Word and element location records
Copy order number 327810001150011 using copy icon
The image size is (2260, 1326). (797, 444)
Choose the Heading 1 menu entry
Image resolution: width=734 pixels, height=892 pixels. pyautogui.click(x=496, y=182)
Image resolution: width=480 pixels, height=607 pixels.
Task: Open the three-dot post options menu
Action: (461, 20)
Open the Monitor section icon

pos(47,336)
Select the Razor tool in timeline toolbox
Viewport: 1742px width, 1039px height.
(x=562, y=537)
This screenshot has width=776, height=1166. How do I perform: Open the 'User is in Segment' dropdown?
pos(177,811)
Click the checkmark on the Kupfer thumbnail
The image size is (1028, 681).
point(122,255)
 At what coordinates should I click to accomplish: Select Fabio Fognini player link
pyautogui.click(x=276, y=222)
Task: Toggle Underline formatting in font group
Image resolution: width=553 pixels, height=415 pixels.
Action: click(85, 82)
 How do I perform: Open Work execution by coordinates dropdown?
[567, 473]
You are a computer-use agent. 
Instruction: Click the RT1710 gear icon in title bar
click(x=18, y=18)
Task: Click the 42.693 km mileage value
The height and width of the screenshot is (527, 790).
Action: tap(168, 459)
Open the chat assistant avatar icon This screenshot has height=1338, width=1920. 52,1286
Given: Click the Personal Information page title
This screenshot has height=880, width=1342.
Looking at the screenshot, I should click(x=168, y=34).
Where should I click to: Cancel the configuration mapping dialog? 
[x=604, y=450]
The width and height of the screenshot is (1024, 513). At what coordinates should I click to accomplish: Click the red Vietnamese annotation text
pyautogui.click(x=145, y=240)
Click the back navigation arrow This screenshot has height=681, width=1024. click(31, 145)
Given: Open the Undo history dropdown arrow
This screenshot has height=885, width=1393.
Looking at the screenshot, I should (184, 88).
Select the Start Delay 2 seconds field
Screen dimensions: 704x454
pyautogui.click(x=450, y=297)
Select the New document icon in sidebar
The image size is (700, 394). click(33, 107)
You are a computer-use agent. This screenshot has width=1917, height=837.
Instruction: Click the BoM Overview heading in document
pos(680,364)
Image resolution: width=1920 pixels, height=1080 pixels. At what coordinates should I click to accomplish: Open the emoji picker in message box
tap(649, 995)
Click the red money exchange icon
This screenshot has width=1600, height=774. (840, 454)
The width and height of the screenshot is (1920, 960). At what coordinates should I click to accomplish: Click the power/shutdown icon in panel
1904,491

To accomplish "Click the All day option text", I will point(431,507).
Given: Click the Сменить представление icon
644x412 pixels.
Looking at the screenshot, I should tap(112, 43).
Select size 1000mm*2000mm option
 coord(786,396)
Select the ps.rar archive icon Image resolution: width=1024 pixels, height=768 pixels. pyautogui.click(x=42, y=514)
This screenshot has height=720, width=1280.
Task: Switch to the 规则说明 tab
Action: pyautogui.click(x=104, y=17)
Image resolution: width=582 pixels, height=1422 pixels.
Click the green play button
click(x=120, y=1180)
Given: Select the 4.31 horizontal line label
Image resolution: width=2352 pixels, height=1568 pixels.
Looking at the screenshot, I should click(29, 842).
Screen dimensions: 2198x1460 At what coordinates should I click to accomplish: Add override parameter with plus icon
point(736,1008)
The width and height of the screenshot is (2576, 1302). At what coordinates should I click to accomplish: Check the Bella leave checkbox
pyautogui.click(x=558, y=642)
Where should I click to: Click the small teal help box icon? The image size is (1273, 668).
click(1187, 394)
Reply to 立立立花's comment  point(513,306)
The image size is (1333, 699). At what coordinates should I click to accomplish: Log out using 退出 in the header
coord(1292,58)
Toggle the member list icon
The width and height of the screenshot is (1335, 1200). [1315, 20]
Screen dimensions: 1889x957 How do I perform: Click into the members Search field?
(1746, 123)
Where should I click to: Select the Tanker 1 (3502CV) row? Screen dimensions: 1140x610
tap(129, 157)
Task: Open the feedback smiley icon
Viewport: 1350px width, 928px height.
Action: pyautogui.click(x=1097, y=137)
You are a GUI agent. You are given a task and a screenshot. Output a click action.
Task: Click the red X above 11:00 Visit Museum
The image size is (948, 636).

The exercise
Can you rewrite all the records with "checkmark" renamed to "check mark" wherever it occurs, leaving everything else untouched?

Exercise response
Copy order number 327810001150011 using copy icon
The image size is (2260, 1326). (797, 444)
Choose the Heading 1 menu entry
Image resolution: width=734 pixels, height=892 pixels. pyautogui.click(x=496, y=182)
Image resolution: width=480 pixels, height=607 pixels.
Task: Open the three-dot post options menu
Action: (461, 20)
Open the Monitor section icon

pos(47,336)
Select the Razor tool in timeline toolbox
Viewport: 1742px width, 1039px height.
(x=562, y=537)
This screenshot has width=776, height=1166. How do I perform: Open the 'User is in Segment' dropdown?
pos(177,811)
Click the check mark on the Kupfer thumbnail
The image size is (1028, 681).
point(122,255)
 At what coordinates should I click to accomplish: Select Fabio Fognini player link
pyautogui.click(x=276, y=222)
Task: Toggle Underline formatting in font group
Image resolution: width=553 pixels, height=415 pixels.
Action: click(85, 82)
 How do I perform: Open Work execution by coordinates dropdown?
[567, 473]
You are a computer-use agent. 
Instruction: Click the RT1710 gear icon in title bar
click(x=18, y=18)
Task: Click the 42.693 km mileage value
The height and width of the screenshot is (527, 790).
Action: tap(168, 459)
Open the chat assistant avatar icon This screenshot has height=1338, width=1920. 52,1286
Given: Click the Personal Information page title
This screenshot has height=880, width=1342.
Looking at the screenshot, I should click(x=168, y=34).
Where should I click to: Cancel the configuration mapping dialog? 
[x=604, y=450]
The width and height of the screenshot is (1024, 513). At what coordinates should I click to accomplish: Click the red Vietnamese annotation text
pyautogui.click(x=145, y=240)
Click the back navigation arrow This screenshot has height=681, width=1024. click(31, 145)
Given: Open the Undo history dropdown arrow
This screenshot has height=885, width=1393.
Looking at the screenshot, I should (184, 88).
Select the Start Delay 2 seconds field
Screen dimensions: 704x454
pyautogui.click(x=450, y=297)
Select the New document icon in sidebar
The image size is (700, 394). click(33, 107)
You are a computer-use agent. This screenshot has width=1917, height=837.
Instruction: Click the BoM Overview heading in document
pos(680,364)
Image resolution: width=1920 pixels, height=1080 pixels. At what coordinates should I click to accomplish: Open the emoji picker in message box
tap(649, 995)
Click the red money exchange icon
This screenshot has width=1600, height=774. (840, 454)
The width and height of the screenshot is (1920, 960). At what coordinates should I click to accomplish: Click the power/shutdown icon in panel
1904,491

To accomplish "Click the All day option text", I will point(431,507).
Given: Click the Сменить представление icon
644x412 pixels.
Looking at the screenshot, I should tap(112, 43).
Select size 1000mm*2000mm option
 coord(786,396)
Select the ps.rar archive icon Image resolution: width=1024 pixels, height=768 pixels. pyautogui.click(x=42, y=514)
This screenshot has height=720, width=1280.
Task: Switch to the 规则说明 tab
Action: pyautogui.click(x=104, y=17)
Image resolution: width=582 pixels, height=1422 pixels.
Click the green play button
click(x=120, y=1180)
Given: Select the 4.31 horizontal line label
Image resolution: width=2352 pixels, height=1568 pixels.
Looking at the screenshot, I should click(29, 842).
Screen dimensions: 2198x1460 At what coordinates should I click to accomplish: Add override parameter with plus icon
point(736,1008)
The width and height of the screenshot is (2576, 1302). At what coordinates should I click to accomplish: Check the Bella leave checkbox
pyautogui.click(x=558, y=642)
Where should I click to: Click the small teal help box icon? The image size is (1273, 668).
click(1187, 394)
Reply to 立立立花's comment  point(513,306)
The image size is (1333, 699). At what coordinates should I click to accomplish: Log out using 退出 in the header
coord(1292,58)
Toggle the member list icon
The width and height of the screenshot is (1335, 1200). [1315, 20]
Screen dimensions: 1889x957 How do I perform: Click into the members Search field?
(1746, 123)
Where should I click to: Select the Tanker 1 (3502CV) row? Screen dimensions: 1140x610
tap(129, 157)
Task: Open the feedback smiley icon
Viewport: 1350px width, 928px height.
Action: pyautogui.click(x=1097, y=137)
You are a GUI agent. You are given a task and a screenshot. Output a click action.
Task: Click the red X above 11:00 Visit Museum
The image size is (948, 636).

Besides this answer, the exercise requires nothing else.